Return the run of lines below that opens with the line containing "#113565 (1243, 510)" and closes with the line containing "Book a Calligraphy Workshop (170, 38)", keeping each one exact.

##########

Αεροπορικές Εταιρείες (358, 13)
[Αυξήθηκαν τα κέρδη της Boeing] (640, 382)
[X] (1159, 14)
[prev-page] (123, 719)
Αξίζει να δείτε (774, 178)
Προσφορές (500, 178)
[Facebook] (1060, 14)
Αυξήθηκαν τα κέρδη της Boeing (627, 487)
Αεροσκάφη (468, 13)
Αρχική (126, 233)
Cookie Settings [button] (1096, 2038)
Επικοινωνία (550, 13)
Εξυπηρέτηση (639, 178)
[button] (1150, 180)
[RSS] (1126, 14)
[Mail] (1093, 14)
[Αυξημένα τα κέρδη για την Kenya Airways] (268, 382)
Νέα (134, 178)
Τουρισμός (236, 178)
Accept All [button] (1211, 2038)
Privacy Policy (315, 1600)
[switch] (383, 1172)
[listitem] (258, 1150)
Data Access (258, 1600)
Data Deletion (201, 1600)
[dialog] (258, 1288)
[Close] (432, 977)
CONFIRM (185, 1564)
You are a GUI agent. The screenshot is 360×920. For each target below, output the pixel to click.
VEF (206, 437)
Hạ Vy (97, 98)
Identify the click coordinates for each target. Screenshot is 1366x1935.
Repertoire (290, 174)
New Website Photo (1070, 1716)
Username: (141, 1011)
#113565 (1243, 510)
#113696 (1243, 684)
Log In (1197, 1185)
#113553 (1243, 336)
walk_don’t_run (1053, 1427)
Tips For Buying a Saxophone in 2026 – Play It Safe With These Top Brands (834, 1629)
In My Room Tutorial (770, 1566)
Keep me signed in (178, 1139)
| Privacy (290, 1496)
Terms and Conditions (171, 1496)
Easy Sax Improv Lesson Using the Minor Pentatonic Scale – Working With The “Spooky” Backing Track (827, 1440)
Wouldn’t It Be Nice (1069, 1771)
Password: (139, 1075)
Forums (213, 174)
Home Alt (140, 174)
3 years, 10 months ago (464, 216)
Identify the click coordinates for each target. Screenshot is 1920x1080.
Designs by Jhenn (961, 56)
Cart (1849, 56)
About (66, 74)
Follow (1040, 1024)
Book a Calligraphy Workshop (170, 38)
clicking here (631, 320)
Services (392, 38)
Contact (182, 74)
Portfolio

##########

- **Output for this exercise**
#113565 (1243, 510)
#113696 (1243, 684)
Log In (1197, 1185)
#113553 (1243, 336)
walk_don’t_run (1053, 1427)
Tips For Buying a Saxophone in 2026 – Play It Safe With These Top Brands (834, 1629)
In My Room Tutorial (770, 1566)
Keep me signed in (178, 1139)
| Privacy (290, 1496)
Terms and Conditions (171, 1496)
Easy Sax Improv Lesson Using the Minor Pentatonic Scale – Working With The “Spooky” Backing Track (827, 1440)
Wouldn’t It Be Nice (1069, 1771)
Password: (139, 1075)
Forums (213, 174)
Home Alt (140, 174)
3 years, 10 months ago (464, 216)
Identify the click coordinates for each target. Screenshot is 1920x1080.
Designs by Jhenn (961, 56)
Cart (1849, 56)
About (66, 74)
Follow (1040, 1024)
Book a Calligraphy Workshop (170, 38)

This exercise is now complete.